The move is likely to widen the use of RightScale workload preparation templates and tools, intellectual property in which the company has made a major investment. RightScale normally collects 3.3 cents an hour for the use of its platform on top of what the cloud service is charging. No such fees will directly result from the broadening of the platform's free availability. Whether it will result in greater revenues to the company in the long run appears to be a risk that the company is willing to embrace.
In one potential use, CEO Michael Crandall pointed out that Amazon Web Services' catalogue of applications has over a thousand already prepared as Amazon Machine Images, ready to run in EC2. Through the free use of the RightScale Cloud Management Platform, its partners and customers can link them to the RightScale platform and monitor them as they run.
Crandall said in an interview that RightScale's approach to the cloud marketplace is adopting an approach "much like the open source model," where core intellectual property is made available for free. RightScale is counting on increased use of its platform to accelerate use of cloud computing, and that in turn will result in businesses that want fully supported service from RightScale rather than just do-it-yourself tools.

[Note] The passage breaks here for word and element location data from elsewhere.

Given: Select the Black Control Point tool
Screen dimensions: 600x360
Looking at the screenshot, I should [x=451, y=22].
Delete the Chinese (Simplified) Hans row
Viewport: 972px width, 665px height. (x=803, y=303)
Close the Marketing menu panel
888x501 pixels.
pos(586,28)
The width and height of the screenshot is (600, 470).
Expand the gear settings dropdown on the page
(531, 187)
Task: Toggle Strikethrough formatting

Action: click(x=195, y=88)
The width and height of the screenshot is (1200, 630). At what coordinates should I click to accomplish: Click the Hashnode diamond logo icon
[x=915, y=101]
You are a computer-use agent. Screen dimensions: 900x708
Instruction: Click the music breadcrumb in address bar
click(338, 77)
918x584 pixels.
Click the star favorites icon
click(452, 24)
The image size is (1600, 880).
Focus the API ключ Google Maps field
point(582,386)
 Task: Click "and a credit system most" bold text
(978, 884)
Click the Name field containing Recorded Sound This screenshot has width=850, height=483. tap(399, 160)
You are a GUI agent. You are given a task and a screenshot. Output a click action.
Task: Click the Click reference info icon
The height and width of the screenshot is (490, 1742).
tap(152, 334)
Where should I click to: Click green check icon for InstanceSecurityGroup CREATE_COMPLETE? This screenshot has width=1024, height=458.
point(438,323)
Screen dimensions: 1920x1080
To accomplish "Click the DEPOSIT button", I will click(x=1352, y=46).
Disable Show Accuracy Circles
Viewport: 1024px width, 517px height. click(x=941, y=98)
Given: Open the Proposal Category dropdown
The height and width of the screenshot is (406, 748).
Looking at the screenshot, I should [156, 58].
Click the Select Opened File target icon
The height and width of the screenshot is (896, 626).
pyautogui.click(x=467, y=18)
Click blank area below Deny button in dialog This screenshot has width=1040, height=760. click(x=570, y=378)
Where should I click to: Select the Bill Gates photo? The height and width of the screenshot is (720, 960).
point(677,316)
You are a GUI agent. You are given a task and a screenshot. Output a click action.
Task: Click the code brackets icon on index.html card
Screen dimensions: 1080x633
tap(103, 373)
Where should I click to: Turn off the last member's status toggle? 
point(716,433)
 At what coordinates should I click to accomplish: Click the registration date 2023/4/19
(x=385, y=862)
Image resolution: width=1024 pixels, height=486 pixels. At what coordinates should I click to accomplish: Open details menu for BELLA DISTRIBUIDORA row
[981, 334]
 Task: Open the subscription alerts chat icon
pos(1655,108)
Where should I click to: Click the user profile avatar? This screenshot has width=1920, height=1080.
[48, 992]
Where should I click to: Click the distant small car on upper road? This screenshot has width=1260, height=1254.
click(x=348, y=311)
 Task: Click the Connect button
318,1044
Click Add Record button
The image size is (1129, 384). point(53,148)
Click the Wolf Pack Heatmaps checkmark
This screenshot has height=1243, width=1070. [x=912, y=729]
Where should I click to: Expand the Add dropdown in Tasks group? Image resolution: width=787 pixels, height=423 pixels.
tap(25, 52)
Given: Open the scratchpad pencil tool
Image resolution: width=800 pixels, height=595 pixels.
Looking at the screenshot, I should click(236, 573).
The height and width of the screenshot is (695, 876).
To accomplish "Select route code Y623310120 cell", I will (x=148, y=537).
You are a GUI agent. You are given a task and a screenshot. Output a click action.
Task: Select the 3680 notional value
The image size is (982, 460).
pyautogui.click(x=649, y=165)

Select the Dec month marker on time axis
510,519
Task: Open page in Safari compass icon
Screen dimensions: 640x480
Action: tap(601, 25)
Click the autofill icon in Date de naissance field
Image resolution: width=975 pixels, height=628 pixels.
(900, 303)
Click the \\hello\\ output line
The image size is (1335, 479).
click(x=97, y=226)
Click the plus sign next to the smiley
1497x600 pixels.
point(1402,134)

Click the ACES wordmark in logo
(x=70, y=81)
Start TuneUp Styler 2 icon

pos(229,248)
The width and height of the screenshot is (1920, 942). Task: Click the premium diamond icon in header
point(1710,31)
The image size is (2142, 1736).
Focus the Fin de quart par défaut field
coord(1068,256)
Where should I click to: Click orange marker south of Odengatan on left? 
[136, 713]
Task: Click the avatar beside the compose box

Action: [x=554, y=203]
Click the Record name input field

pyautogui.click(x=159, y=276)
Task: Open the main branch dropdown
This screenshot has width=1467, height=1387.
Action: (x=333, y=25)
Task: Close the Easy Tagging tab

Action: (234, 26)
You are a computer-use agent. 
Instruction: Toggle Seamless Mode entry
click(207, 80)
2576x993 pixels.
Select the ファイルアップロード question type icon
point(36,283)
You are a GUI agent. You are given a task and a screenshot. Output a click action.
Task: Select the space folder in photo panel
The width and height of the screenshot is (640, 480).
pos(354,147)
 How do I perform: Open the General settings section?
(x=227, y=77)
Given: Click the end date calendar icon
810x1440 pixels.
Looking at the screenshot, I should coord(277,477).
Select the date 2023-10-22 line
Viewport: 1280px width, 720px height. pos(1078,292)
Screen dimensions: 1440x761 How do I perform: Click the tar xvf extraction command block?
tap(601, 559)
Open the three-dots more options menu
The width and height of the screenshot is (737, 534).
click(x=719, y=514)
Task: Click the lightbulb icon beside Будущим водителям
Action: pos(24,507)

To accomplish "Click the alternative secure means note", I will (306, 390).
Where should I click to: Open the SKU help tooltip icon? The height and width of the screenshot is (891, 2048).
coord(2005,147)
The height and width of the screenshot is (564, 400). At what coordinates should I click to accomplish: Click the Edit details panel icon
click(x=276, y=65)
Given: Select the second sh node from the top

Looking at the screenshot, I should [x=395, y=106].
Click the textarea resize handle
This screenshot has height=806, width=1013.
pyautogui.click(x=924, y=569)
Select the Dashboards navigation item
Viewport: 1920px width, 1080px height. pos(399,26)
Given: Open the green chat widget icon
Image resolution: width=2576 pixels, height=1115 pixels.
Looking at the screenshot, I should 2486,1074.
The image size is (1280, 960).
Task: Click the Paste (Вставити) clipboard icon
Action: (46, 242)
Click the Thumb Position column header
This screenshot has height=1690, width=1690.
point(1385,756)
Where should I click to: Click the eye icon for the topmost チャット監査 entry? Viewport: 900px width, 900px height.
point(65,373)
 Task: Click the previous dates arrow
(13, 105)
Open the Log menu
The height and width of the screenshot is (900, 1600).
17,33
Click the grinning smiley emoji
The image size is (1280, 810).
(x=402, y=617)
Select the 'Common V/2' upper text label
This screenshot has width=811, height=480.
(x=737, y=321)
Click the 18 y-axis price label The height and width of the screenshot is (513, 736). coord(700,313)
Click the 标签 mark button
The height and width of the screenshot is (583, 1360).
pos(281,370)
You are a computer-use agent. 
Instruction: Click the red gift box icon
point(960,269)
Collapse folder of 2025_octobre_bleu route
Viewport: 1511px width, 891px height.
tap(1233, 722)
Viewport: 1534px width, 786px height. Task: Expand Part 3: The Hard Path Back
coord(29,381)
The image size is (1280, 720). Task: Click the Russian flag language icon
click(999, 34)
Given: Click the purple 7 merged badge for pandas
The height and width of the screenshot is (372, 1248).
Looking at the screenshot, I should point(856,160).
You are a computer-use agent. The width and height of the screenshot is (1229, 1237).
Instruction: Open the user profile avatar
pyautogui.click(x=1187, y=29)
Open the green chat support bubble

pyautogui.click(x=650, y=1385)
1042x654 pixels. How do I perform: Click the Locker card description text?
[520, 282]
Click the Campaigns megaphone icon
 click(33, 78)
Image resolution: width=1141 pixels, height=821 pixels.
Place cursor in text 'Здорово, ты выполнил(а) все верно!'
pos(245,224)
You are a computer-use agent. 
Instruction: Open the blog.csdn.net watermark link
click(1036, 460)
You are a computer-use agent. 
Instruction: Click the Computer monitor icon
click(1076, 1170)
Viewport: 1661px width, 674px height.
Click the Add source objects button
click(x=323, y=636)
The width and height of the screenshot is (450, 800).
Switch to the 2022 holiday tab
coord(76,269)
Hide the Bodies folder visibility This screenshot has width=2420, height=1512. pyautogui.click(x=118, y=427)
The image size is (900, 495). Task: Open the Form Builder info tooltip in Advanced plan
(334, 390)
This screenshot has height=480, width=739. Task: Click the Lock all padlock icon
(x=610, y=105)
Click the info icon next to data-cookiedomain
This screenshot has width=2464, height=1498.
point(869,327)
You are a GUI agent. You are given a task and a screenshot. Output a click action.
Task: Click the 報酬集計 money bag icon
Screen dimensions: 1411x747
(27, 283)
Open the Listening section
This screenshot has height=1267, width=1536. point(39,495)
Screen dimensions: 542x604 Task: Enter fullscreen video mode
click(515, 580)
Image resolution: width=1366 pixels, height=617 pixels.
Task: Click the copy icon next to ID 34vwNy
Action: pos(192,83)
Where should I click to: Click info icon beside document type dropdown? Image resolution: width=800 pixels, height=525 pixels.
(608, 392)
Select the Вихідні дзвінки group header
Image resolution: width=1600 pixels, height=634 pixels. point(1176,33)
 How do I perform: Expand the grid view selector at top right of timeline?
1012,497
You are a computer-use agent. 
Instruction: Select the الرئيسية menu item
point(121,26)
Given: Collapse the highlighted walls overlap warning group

IBM's Leon Katsnelson, program director of IBM cloud enablement and data services, pointed out a likely use of the platform. IBM's DB2 is available as an application selection in Amazon's catalogue, but customers who use it go through a multi-step process of building an Amazon Machine Image around their database application, then an AMI around the application server and then commission a pre-built DB2 database server. If the application is demanding, they might decide on commissioning more than one application server or more than one DB2 server to work with it but each server must be built separately.